From: Jérôme Benoit <jerome.benoit@sap.com>
Date: Tue, 26 May 2026 17:40:45 +0000 (+0200)
Subject: ci(renovate): enforce 3-day minimum release age for npm packages
X-Git-Tag: cli@v4.8.0~16
X-Git-Url: https://git.piment-noir.org/?a=commitdiff_plain;h=191033595c4507db7a06720a44293f84d8e913c8;p=e-mobility-charging-stations-simulator.git

ci(renovate): enforce 3-day minimum release age for npm packages

Extend the Renovate config with the official 'security:minimumReleaseAgeNpm'
preset so that Renovate waits 3 days after publication before creating PRs
for any npm/pnpm dependency.

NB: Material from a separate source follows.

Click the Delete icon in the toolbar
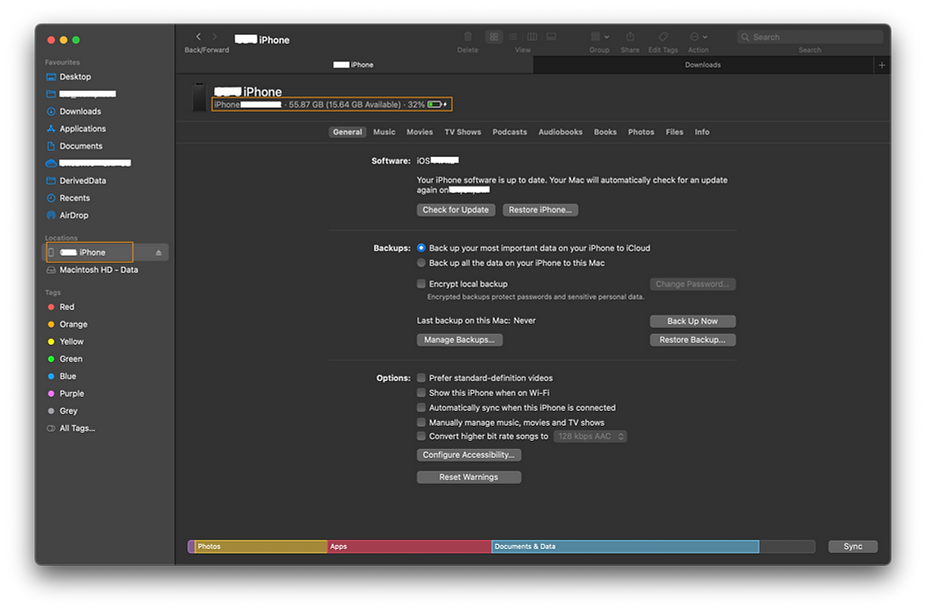Screen dimensions: 925x610 pyautogui.click(x=467, y=36)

This adds a buffer against unpublished or
freshly-broken releases (e.g. malicious packages, npm unpublish window,
transient registry/lockfile resolution issues).
---

diff --git a/renovate.json b/renovate.json
index 04ee6bf6..5f2d1bb1 100644
--- a/renovate.json
+++ b/renovate.json
@@ -6,7 +6,8 @@
     ":configMigration",
     "group:allNonMajor",
     "schedule:daily",
-    ":maintainLockFilesWeekly"
+    ":maintainLockFilesWeekly",
+    "security:minimumReleaseAgeNpm"
   ],
   "ignorePresets": [":ignoreModulesAndTests"],
   "ignorePaths": [